───── Records for this exercise ─────

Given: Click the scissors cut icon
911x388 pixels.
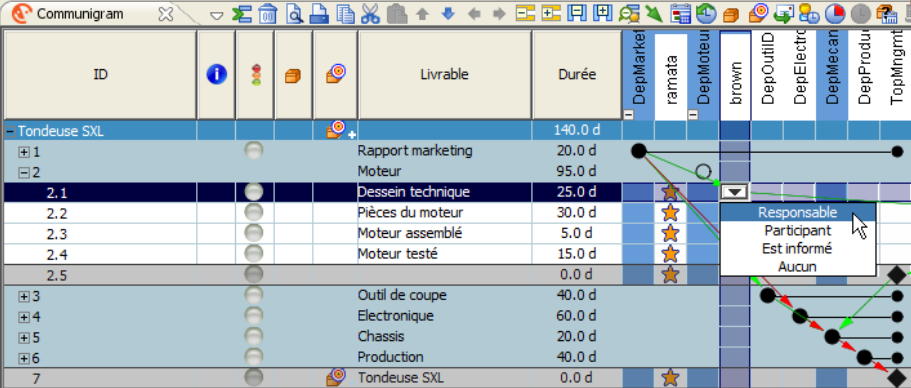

─────
───── Records for this exercise ─────

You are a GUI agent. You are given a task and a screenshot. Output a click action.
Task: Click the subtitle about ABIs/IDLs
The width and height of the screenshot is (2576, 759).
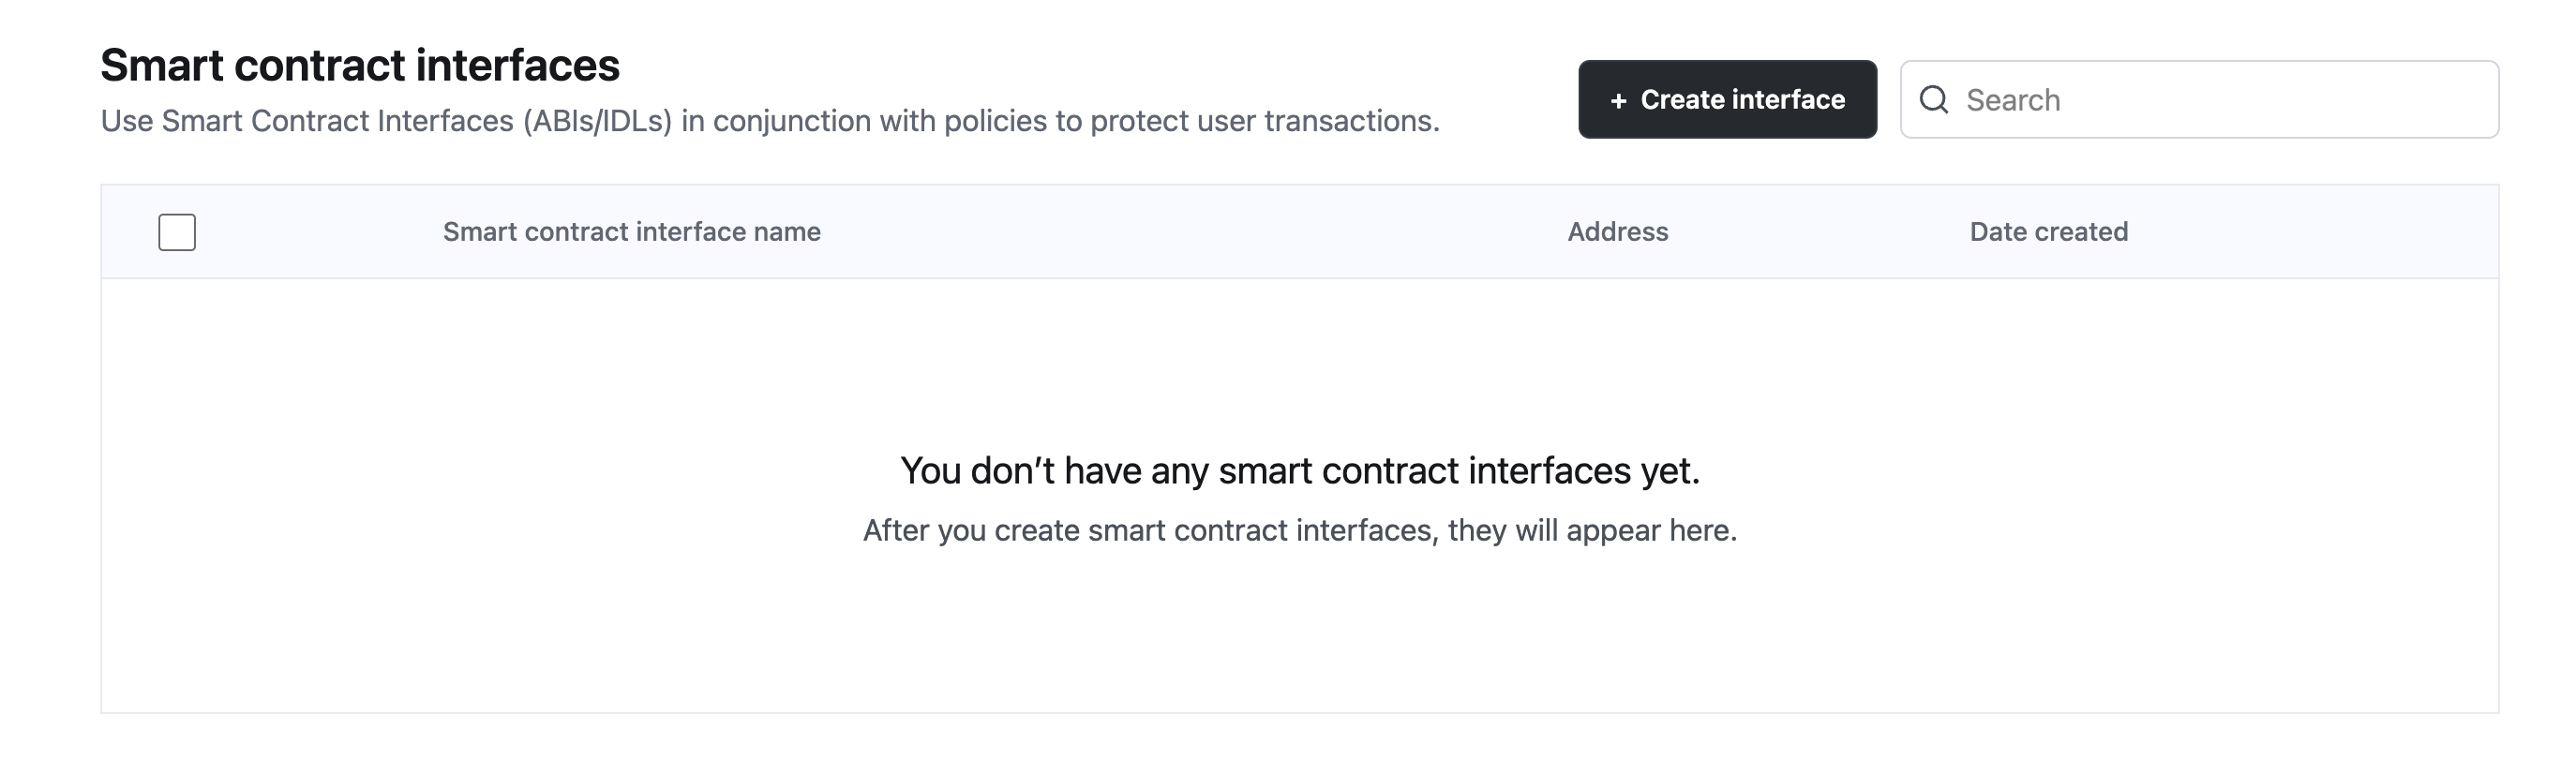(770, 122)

─────

What you have to do →
Gather each line of the records above that contains the string "screenshot", and list those lines.

Output of the exercise →
You are a GUI agent. You are given a task and a screenshot. Output a click action.
The width and height of the screenshot is (2576, 759).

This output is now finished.